(Records provided begins)

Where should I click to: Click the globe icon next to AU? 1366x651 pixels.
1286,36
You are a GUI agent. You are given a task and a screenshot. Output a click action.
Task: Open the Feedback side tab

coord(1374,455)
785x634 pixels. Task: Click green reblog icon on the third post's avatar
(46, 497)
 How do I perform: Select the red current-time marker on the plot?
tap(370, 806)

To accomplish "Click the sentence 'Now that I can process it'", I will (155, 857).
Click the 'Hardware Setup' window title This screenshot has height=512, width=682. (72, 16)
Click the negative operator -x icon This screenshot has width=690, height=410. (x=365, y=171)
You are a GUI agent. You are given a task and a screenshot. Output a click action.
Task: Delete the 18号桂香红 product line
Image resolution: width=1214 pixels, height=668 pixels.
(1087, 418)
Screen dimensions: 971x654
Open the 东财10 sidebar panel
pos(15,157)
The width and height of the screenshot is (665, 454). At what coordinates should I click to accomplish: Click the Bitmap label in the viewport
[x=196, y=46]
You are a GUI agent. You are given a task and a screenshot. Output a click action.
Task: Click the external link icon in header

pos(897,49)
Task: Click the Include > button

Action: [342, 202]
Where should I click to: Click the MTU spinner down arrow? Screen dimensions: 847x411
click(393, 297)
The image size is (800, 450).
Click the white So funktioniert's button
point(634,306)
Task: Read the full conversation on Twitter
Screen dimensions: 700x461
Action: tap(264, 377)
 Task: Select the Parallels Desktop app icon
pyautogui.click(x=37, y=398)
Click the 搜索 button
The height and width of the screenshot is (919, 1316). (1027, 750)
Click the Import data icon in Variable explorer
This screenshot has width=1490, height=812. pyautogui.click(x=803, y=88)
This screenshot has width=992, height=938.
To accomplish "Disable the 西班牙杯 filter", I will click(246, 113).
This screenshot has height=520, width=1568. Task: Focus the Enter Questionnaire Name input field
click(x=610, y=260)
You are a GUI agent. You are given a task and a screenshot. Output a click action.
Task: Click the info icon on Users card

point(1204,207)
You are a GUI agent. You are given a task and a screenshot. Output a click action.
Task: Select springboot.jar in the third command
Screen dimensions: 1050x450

(Records provided ends)

(Exercise details): All of the material above needs repeating. Keep it exact.

(Completed exercise):
Where should I click to: Click the globe icon next to AU? 1366x651 pixels.
1286,36
You are a GUI agent. You are given a task and a screenshot. Output a click action.
Task: Open the Feedback side tab

coord(1374,455)
785x634 pixels. Task: Click green reblog icon on the third post's avatar
(46, 497)
 How do I perform: Select the red current-time marker on the plot?
tap(370, 806)

To accomplish "Click the sentence 'Now that I can process it'", I will (155, 857).
Click the 'Hardware Setup' window title This screenshot has height=512, width=682. (72, 16)
Click the negative operator -x icon This screenshot has width=690, height=410. (x=365, y=171)
You are a GUI agent. You are given a task and a screenshot. Output a click action.
Task: Delete the 18号桂香红 product line
Image resolution: width=1214 pixels, height=668 pixels.
(1087, 418)
Screen dimensions: 971x654
Open the 东财10 sidebar panel
pos(15,157)
The width and height of the screenshot is (665, 454). At what coordinates should I click to accomplish: Click the Bitmap label in the viewport
[x=196, y=46]
You are a GUI agent. You are given a task and a screenshot. Output a click action.
Task: Click the external link icon in header

pos(897,49)
Task: Click the Include > button

Action: [342, 202]
Where should I click to: Click the MTU spinner down arrow? Screen dimensions: 847x411
click(393, 297)
The image size is (800, 450).
Click the white So funktioniert's button
point(634,306)
Task: Read the full conversation on Twitter
Screen dimensions: 700x461
Action: tap(264, 377)
 Task: Select the Parallels Desktop app icon
pyautogui.click(x=37, y=398)
Click the 搜索 button
The height and width of the screenshot is (919, 1316). (1027, 750)
Click the Import data icon in Variable explorer
This screenshot has width=1490, height=812. pyautogui.click(x=803, y=88)
This screenshot has width=992, height=938.
To accomplish "Disable the 西班牙杯 filter", I will click(246, 113).
This screenshot has height=520, width=1568. Task: Focus the Enter Questionnaire Name input field
click(x=610, y=260)
You are a GUI agent. You are given a task and a screenshot. Output a click action.
Task: Click the info icon on Users card

point(1204,207)
You are a GUI agent. You are given a task and a screenshot. Output a click action.
Task: Select springboot.jar in the third command
Screen dimensions: 1050x450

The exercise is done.